▸ PROBLEM TO WORK ON
Could you return every record below exactly as it is written?

▸ EXTRACTED DATA
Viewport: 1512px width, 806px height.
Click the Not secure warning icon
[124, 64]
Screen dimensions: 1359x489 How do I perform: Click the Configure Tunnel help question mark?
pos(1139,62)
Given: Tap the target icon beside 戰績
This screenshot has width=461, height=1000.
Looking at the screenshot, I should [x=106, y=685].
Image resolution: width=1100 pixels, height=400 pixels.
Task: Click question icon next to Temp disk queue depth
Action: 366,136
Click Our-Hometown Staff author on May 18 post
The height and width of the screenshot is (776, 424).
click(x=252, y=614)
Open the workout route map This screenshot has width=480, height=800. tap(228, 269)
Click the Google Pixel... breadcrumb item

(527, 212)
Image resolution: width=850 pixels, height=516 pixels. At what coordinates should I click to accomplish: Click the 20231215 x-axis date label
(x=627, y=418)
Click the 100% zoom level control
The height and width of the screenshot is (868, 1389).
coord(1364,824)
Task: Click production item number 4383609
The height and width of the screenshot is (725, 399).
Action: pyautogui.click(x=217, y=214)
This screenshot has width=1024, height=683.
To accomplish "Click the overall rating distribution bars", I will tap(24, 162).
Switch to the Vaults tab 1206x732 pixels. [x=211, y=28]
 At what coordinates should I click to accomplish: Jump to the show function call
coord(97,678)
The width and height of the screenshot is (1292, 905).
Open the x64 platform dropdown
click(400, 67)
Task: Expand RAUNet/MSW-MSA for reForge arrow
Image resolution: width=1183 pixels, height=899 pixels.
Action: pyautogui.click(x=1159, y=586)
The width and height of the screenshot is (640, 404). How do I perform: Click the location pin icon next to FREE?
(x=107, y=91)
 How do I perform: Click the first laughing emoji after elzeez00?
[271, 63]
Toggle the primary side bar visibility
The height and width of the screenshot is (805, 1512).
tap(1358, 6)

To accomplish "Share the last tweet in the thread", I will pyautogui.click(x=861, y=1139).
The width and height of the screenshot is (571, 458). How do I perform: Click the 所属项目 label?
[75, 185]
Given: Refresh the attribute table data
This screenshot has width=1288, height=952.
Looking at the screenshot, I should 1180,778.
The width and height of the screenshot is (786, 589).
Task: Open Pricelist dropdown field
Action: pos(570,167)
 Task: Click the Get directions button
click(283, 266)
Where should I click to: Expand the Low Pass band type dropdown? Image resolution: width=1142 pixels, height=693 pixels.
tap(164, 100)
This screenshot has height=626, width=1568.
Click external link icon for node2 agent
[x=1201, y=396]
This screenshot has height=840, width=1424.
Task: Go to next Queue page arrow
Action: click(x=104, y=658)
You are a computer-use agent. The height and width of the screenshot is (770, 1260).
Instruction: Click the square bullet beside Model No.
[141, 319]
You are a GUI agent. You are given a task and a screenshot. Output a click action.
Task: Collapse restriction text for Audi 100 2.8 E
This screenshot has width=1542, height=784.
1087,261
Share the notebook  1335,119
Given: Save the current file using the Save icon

▸ REPLY
Viewport: 1512px width, 806px height.
Click the Not secure warning icon
[124, 64]
Screen dimensions: 1359x489 How do I perform: Click the Configure Tunnel help question mark?
pos(1139,62)
Given: Tap the target icon beside 戰績
This screenshot has width=461, height=1000.
Looking at the screenshot, I should [x=106, y=685].
Image resolution: width=1100 pixels, height=400 pixels.
Task: Click question icon next to Temp disk queue depth
Action: 366,136
Click Our-Hometown Staff author on May 18 post
The height and width of the screenshot is (776, 424).
click(x=252, y=614)
Open the workout route map This screenshot has width=480, height=800. tap(228, 269)
Click the Google Pixel... breadcrumb item

(527, 212)
Image resolution: width=850 pixels, height=516 pixels. At what coordinates should I click to accomplish: Click the 20231215 x-axis date label
(x=627, y=418)
Click the 100% zoom level control
The height and width of the screenshot is (868, 1389).
coord(1364,824)
Task: Click production item number 4383609
The height and width of the screenshot is (725, 399).
Action: pyautogui.click(x=217, y=214)
This screenshot has width=1024, height=683.
To accomplish "Click the overall rating distribution bars", I will tap(24, 162).
Switch to the Vaults tab 1206x732 pixels. [x=211, y=28]
 At what coordinates should I click to accomplish: Jump to the show function call
coord(97,678)
The width and height of the screenshot is (1292, 905).
Open the x64 platform dropdown
click(400, 67)
Task: Expand RAUNet/MSW-MSA for reForge arrow
Image resolution: width=1183 pixels, height=899 pixels.
Action: pyautogui.click(x=1159, y=586)
The width and height of the screenshot is (640, 404). How do I perform: Click the location pin icon next to FREE?
(x=107, y=91)
 How do I perform: Click the first laughing emoji after elzeez00?
[271, 63]
Toggle the primary side bar visibility
The height and width of the screenshot is (805, 1512).
tap(1358, 6)

To accomplish "Share the last tweet in the thread", I will pyautogui.click(x=861, y=1139).
The width and height of the screenshot is (571, 458). How do I perform: Click the 所属项目 label?
[75, 185]
Given: Refresh the attribute table data
This screenshot has width=1288, height=952.
Looking at the screenshot, I should 1180,778.
The width and height of the screenshot is (786, 589).
Task: Open Pricelist dropdown field
Action: pos(570,167)
 Task: Click the Get directions button
click(283, 266)
Where should I click to: Expand the Low Pass band type dropdown? Image resolution: width=1142 pixels, height=693 pixels.
tap(164, 100)
This screenshot has height=626, width=1568.
Click external link icon for node2 agent
[x=1201, y=396]
This screenshot has height=840, width=1424.
Task: Go to next Queue page arrow
Action: click(x=104, y=658)
You are a computer-use agent. The height and width of the screenshot is (770, 1260).
Instruction: Click the square bullet beside Model No.
[141, 319]
You are a GUI agent. You are given a task and a screenshot. Output a click action.
Task: Collapse restriction text for Audi 100 2.8 E
This screenshot has width=1542, height=784.
1087,261
Share the notebook  1335,119
Given: Save the current file using the Save icon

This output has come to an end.